Antes que los libros tuve los
ejemplos de la vida, y en ellos, los de mis mayores.
La suerte de haber crecido con una
fuerte vinculación al medio rural, me permitió saber ciertas cosas que después
volví a encontrar en la lectura.
Jamás en esos años de la infancia y
adolescencia (décadas del 50/60) vi un paisano que ensillara en yegua para
“dominguera”, cumplir con una visita o concurrir a alguna fiesta.
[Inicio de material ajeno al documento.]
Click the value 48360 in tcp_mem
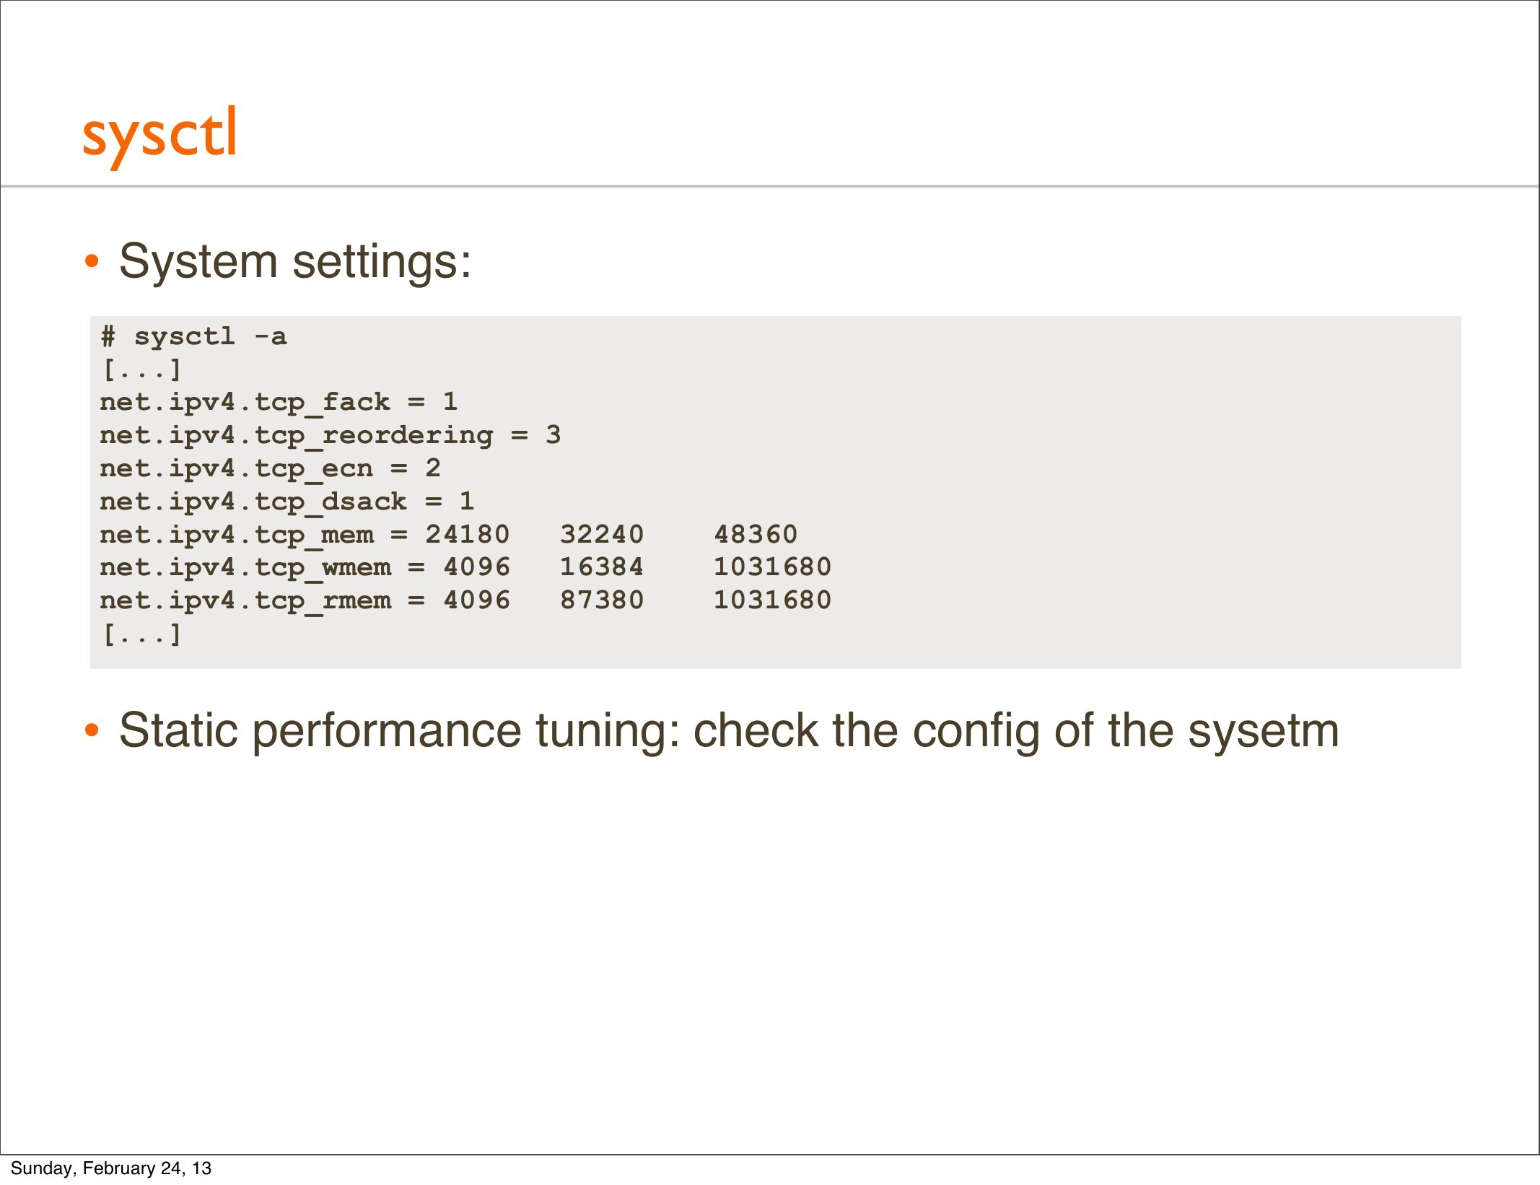This screenshot has width=1540, height=1185. (756, 535)
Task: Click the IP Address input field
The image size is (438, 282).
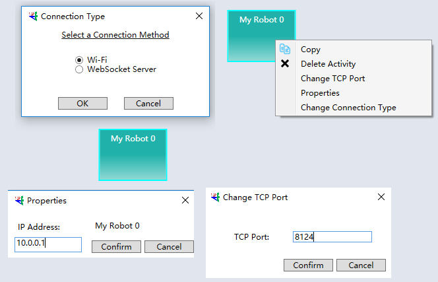Action: click(48, 244)
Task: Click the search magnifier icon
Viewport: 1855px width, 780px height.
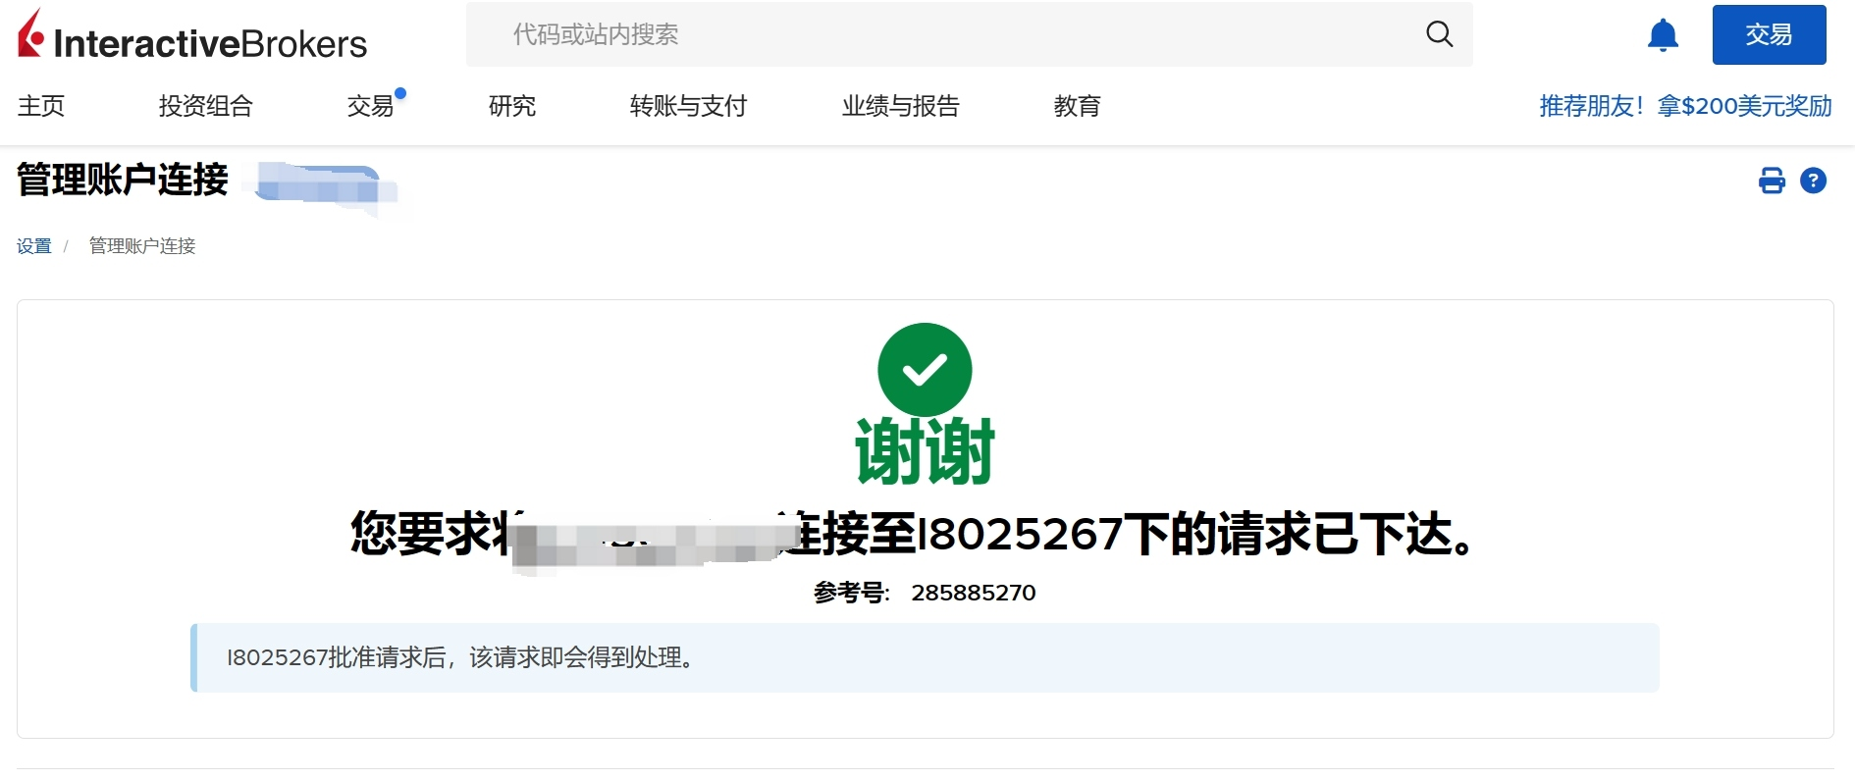Action: point(1439,34)
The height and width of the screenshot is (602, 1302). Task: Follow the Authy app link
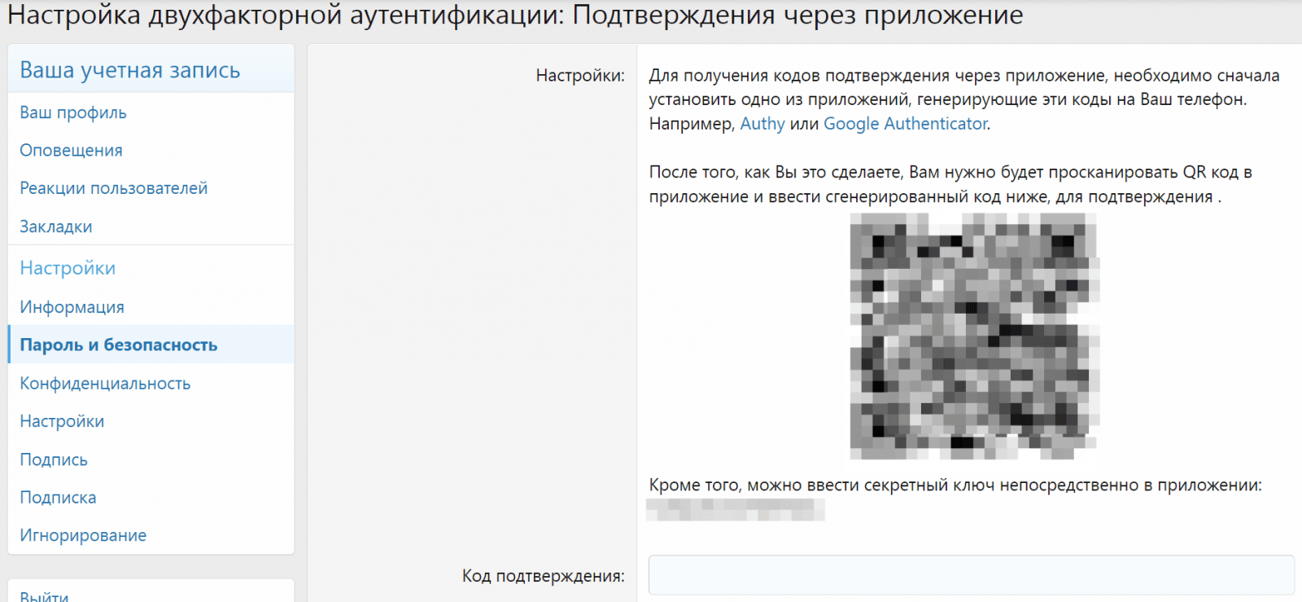[x=762, y=124]
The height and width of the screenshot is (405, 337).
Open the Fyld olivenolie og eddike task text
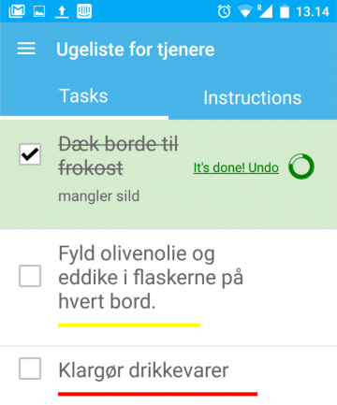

Si lo vi en
las tareas del diario chacaneo: arrimar la majada al coral de las casas,
apartar el tambo, tirar de algún rastrín a la cincha, etc.
Por supuesto que el lugar propio y
reconocido de la yegua han sido las
varas de un sulky o un carro, y así también la digna tarea de “madrina”, como
asimismo la más sufrida función en los pisaderos de barro en los hornos de
ladrillo.
Lo antes dicho no quita que siempre
haya habido alguna que por su ligereza y condiciones, se cuidase como
“parejera”. En mi familia la hubo, era picaza y se aprontaba lindo en tiros
cortos.
Dándoseme por repasar la colección
de la Revista
“El Chasque Surero”, encontré en el número 8 del 6/95, el refrán referido a que
“El
hombre que anda en yegua no sirve para testigo”, con su respectiva
explicación, brindada nada menos que por Rodolfo Ramos en base a lo que le
narrara D. Máximo Aguirre (¡pavada de notables!), donde se remonta el origen
del mismo a la península ibérica, y se explica que en la
Edad Media , los varones de la nobleza, al
cumplir la mayoría de edad eran ordenados caballeros, lo que recién entonces
les permitía montar en caballo macho y entero, posibilidad negada al pueblo
vulgar (la plebe); éste, tan solo podía montar en yegua.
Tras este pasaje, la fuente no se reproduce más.